Thanks for all of yours feedback.
Its really good to read about how yours setups are running, and how you have build it.
We are running FC to the Nimble SAN at 8Gbit, and are planning to upgrade to 16Gbit FC in a few weeks.
My last concern is the numbers of volumes in the Nimble.
4 volumes at 10TB each, to cover for 144 VM.
Is this a good idea (Apparently it is an Nimble technician who have created the volumens, when my company have bought the unit).
I'm an SE here at Nimble. As Nick pointed out above it's more about shared SCSI queues per LUN/host in ESX than size of datastore. All VMs on a gvien host/datastore will share the same SCSI queue and therefore, depending on the amount of IO per VM, you may want to limit the number of VMs per datastore you have.
In your example you have 144 VMs with 4 datastores, so 36 VMs per datastore. The default outstanding IOs is 32 and these would be shared by the 36 VMs on that datastore/LUN. The next question is how many hosts you have in your cluster.
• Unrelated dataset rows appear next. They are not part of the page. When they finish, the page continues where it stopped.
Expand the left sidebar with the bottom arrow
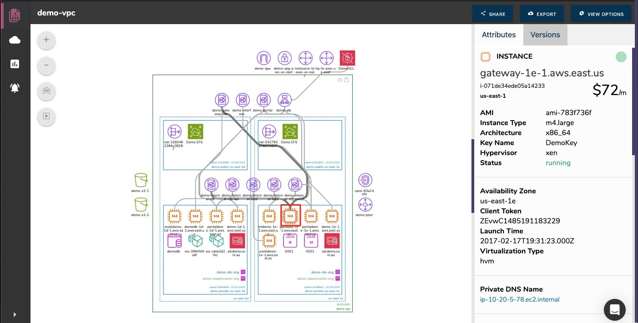Image resolution: width=638 pixels, height=323 pixels. click(x=15, y=314)
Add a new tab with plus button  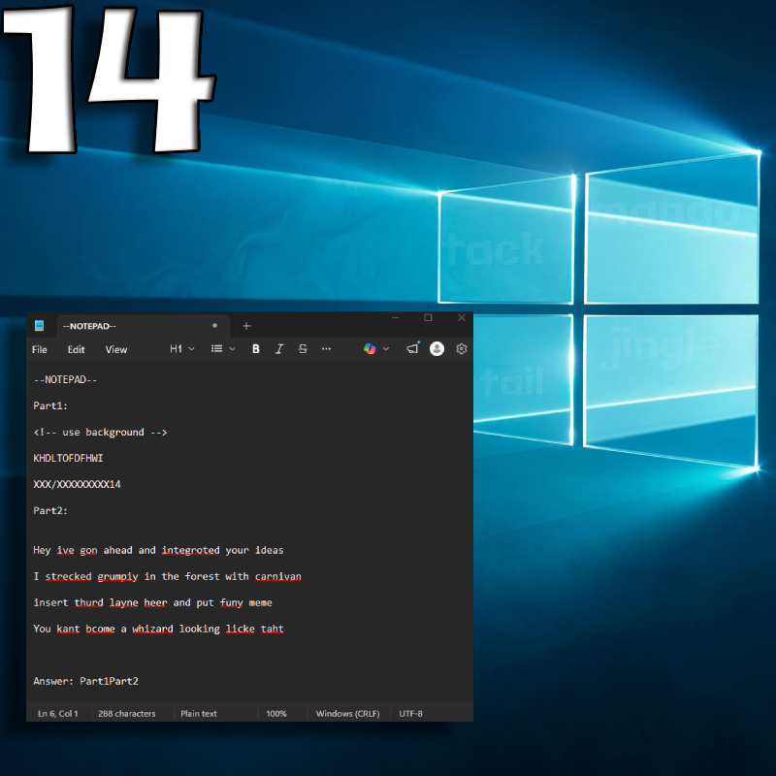[246, 326]
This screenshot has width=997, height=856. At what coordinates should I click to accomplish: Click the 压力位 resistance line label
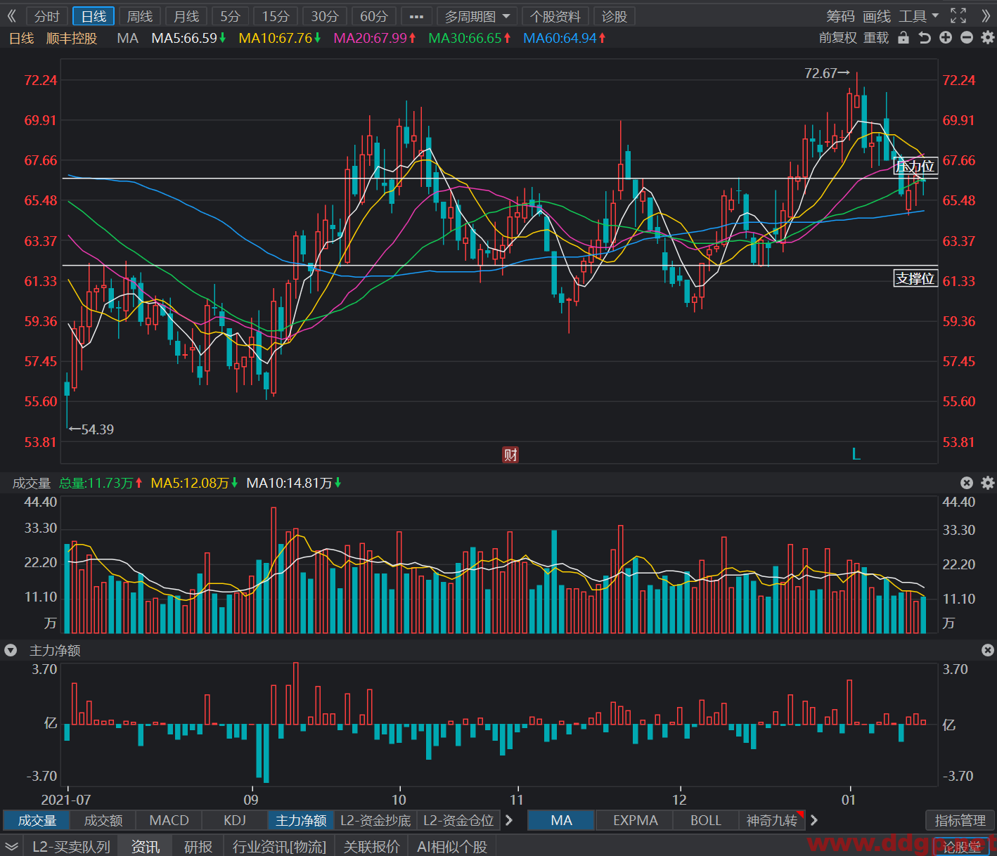click(x=915, y=166)
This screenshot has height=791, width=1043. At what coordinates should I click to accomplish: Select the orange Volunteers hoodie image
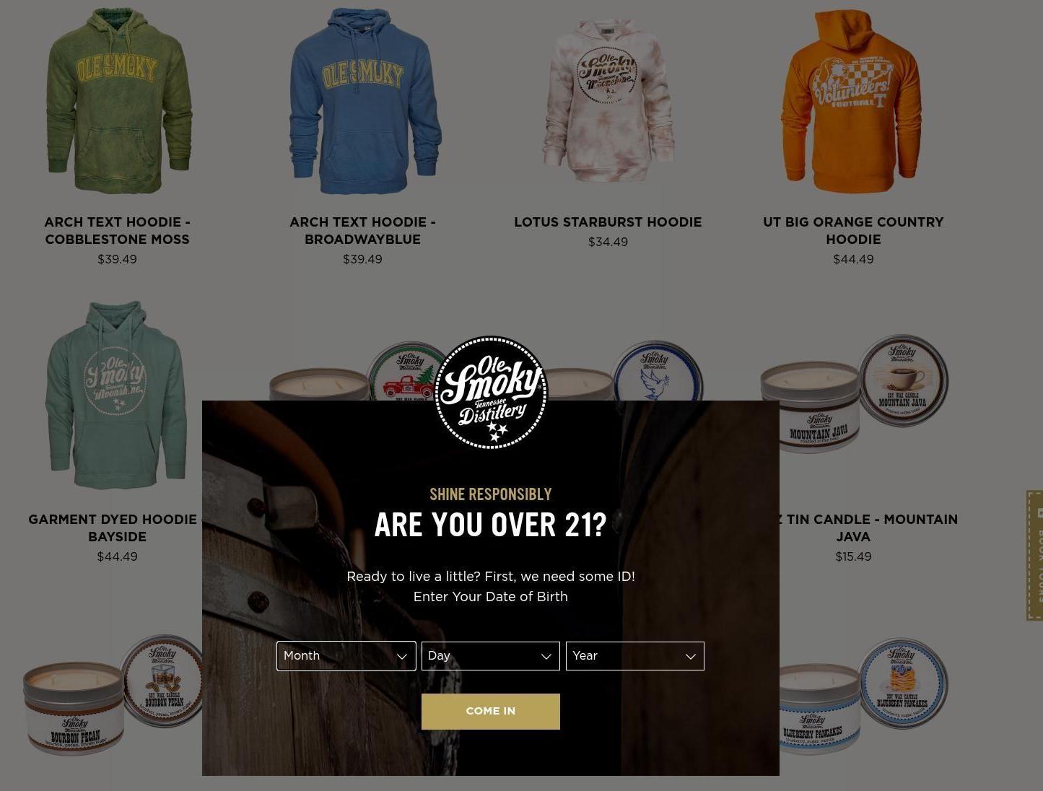click(x=852, y=101)
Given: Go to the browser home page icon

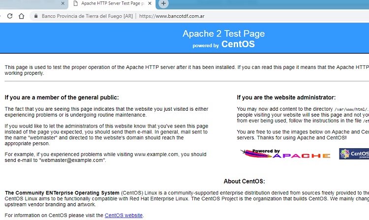Looking at the screenshot, I should [21, 16].
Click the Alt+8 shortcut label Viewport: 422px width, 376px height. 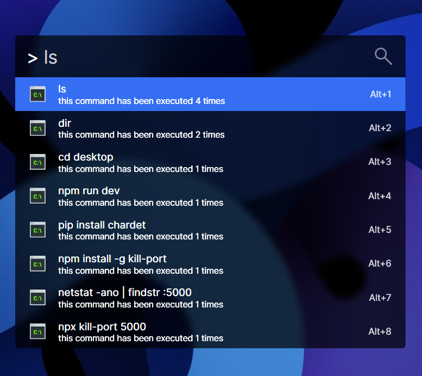(380, 331)
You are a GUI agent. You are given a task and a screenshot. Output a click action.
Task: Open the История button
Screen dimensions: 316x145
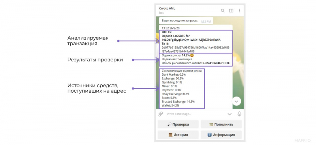[x=178, y=135]
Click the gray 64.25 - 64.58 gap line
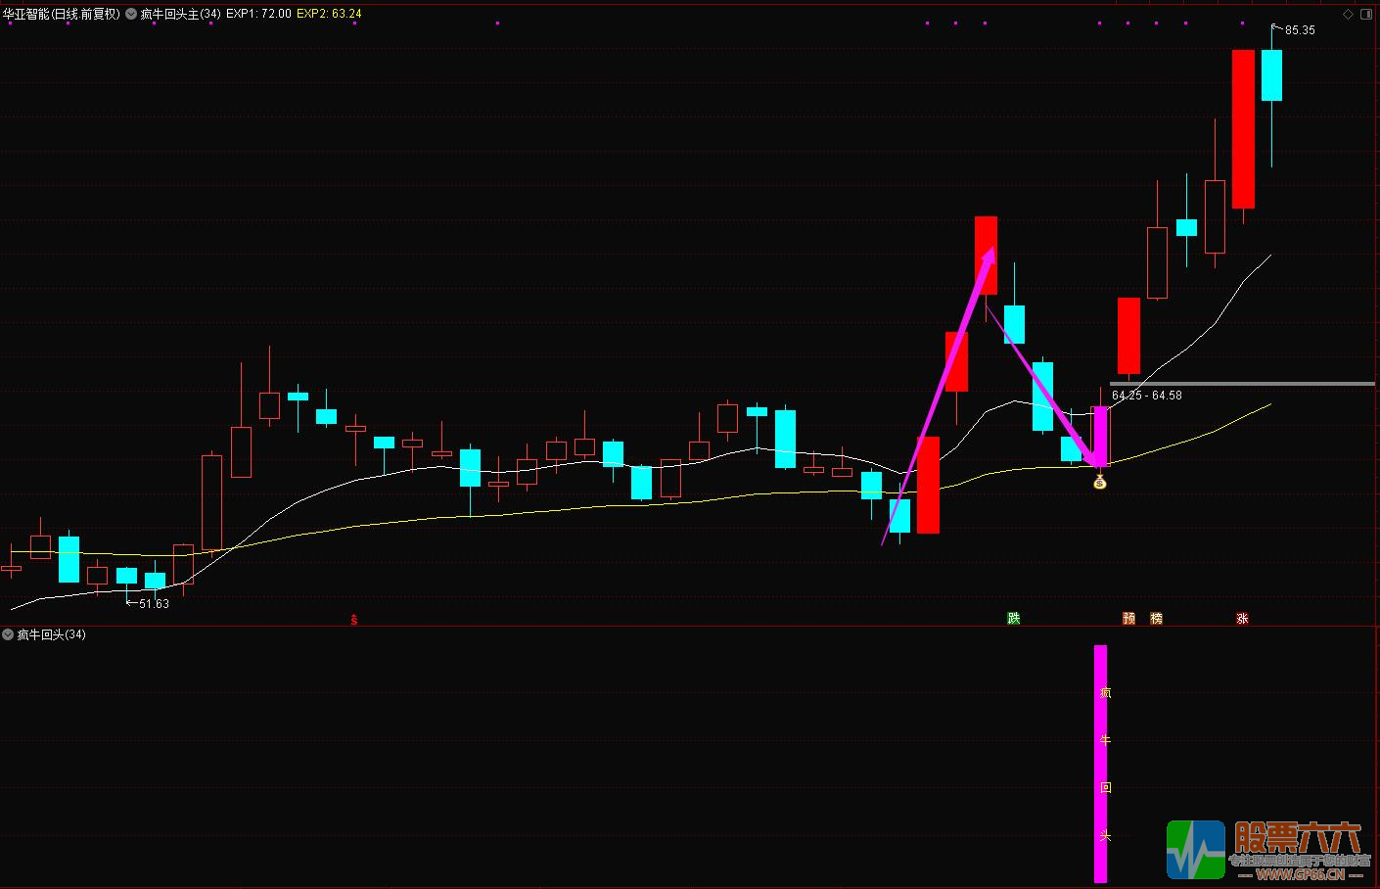Viewport: 1380px width, 889px height. [x=1241, y=384]
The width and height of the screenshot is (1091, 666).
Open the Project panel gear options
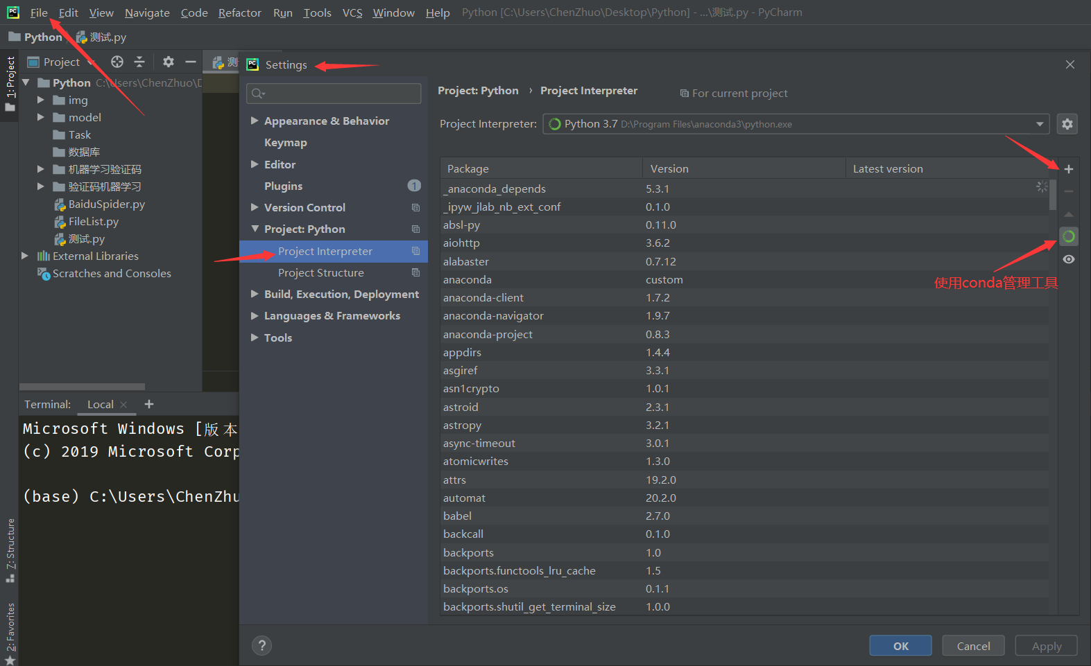pyautogui.click(x=168, y=62)
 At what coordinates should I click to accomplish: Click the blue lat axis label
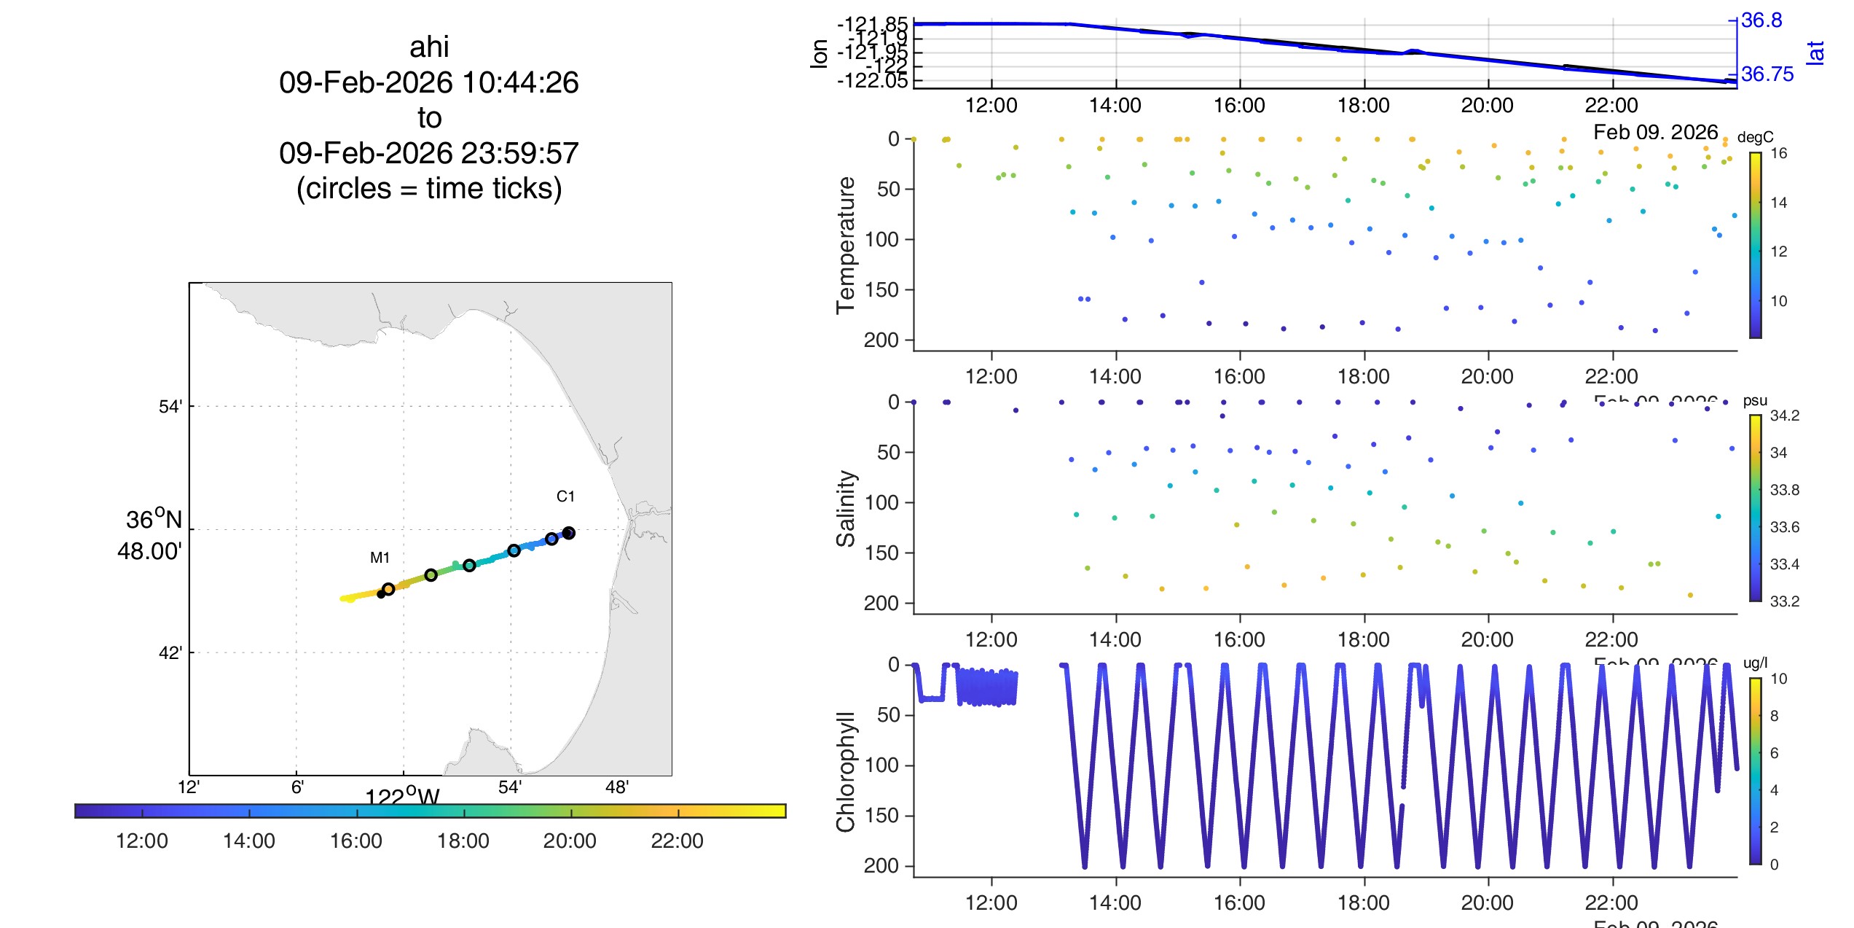pyautogui.click(x=1815, y=52)

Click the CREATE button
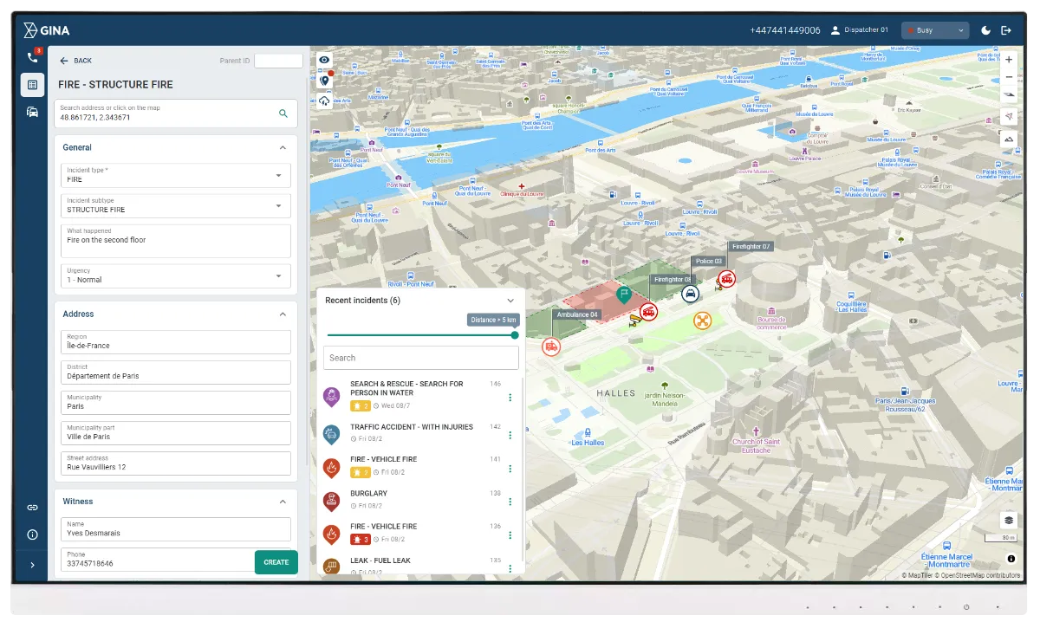coord(276,561)
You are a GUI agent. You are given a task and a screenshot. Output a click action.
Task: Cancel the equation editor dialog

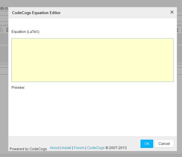coord(164,144)
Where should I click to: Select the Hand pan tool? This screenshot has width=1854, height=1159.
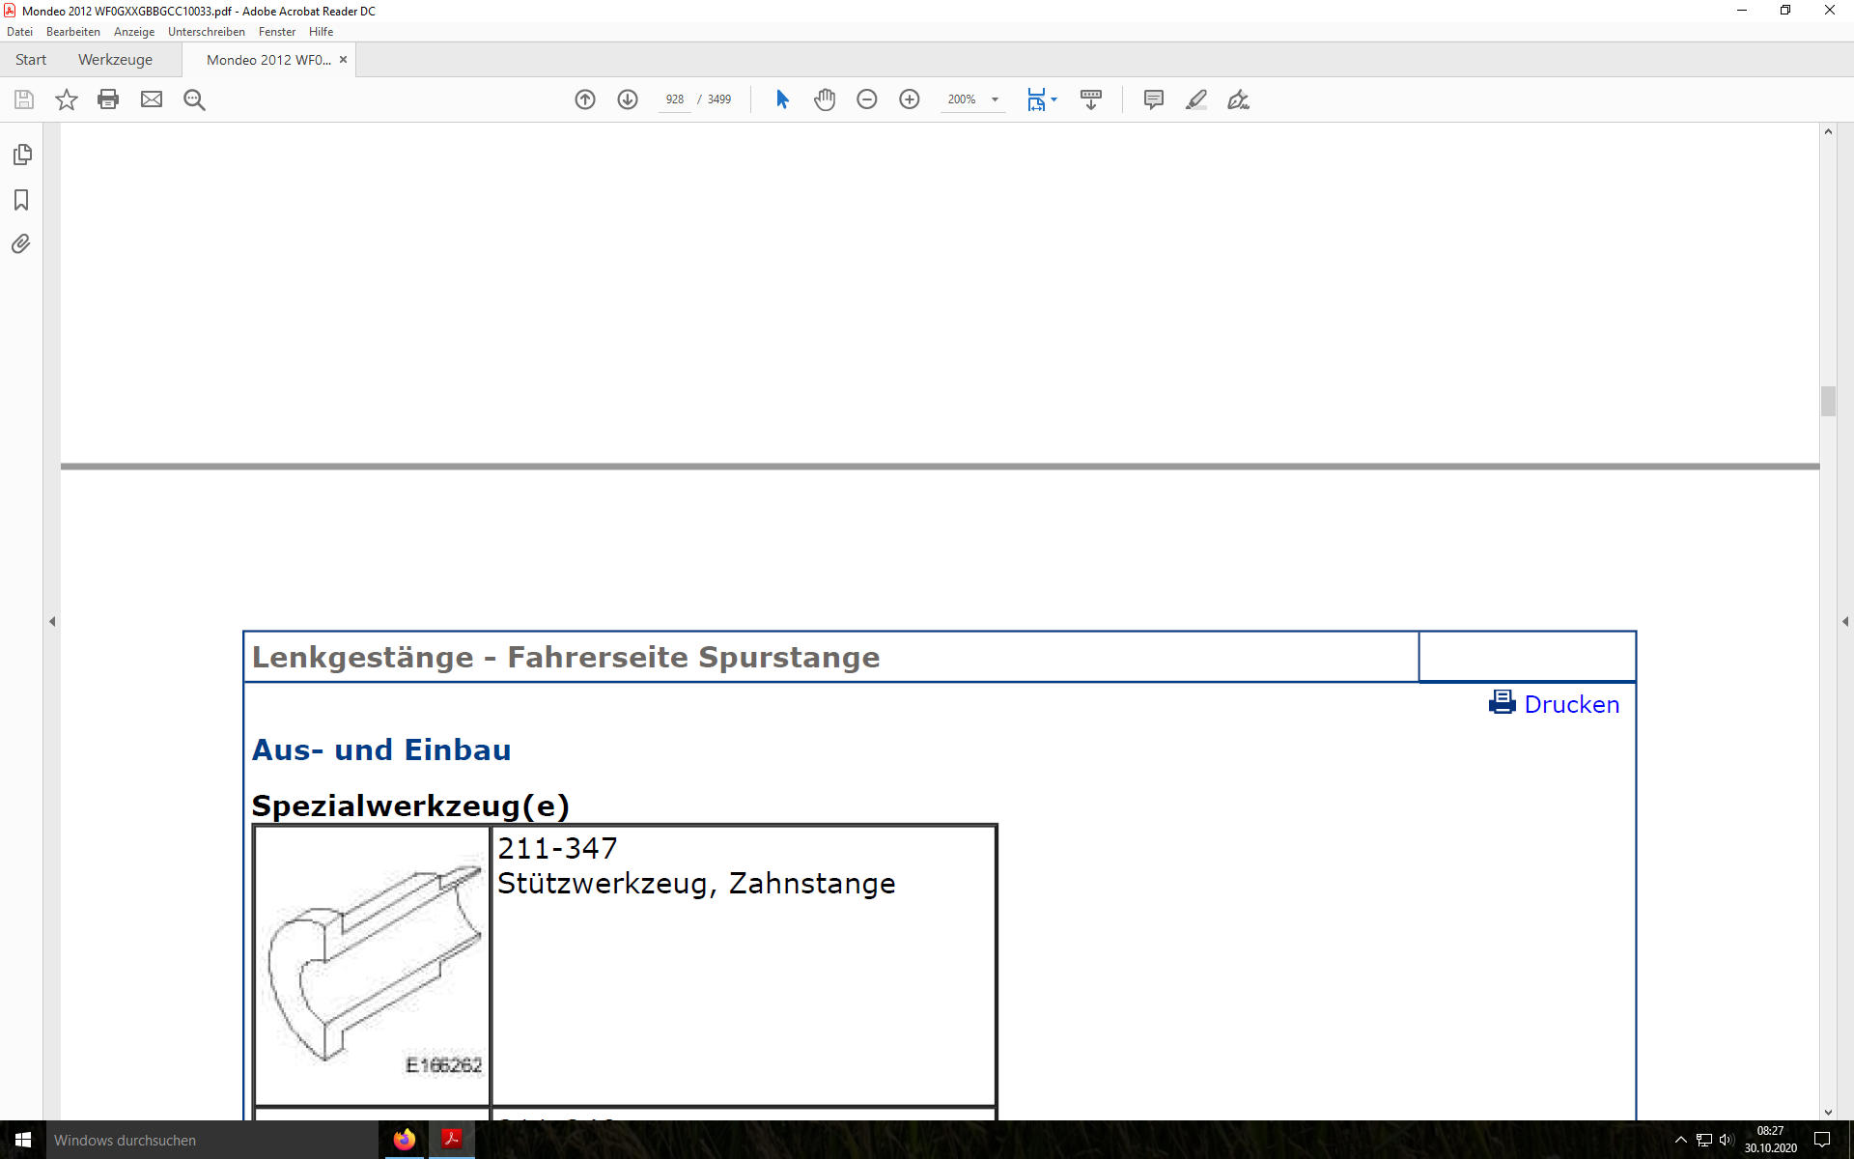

If you had one host then all 36 VMs share the 32 outstanding IOs (still maybe ok for low IO VMs) but if you have say 4 hosts and the VMs are evenly balanced you would have 9 VMs per host on that datastore sharing the 32 outstanding IOs for that LUN which would likely be fine.
I'm assuming you do have more than 2 hosts given the number of VMs so I would expect this design to work ok.
From our experience with vSphere 6 and CS700 arrays we have found our balance point to be 2TB volumes. I know, right. We had to balance the number of datastores per host with the number of VMs per datastore and how the Nimble handles snapshots. Especially if you do any vCenter coordinated snapshots you really have to watch the number of VMs on those datastores or you run into timeout issues and orphaned snapshots. We have set our VMs to be thin provisioned and our Nimble volumes with 0% reserve for a total thin provisioned environment. vSphere thinks it has filled up the datastores long before Nimble does, so far we haven't had any issues with that. If you have any questions, please let me know and I would be happy to share our experiences with you.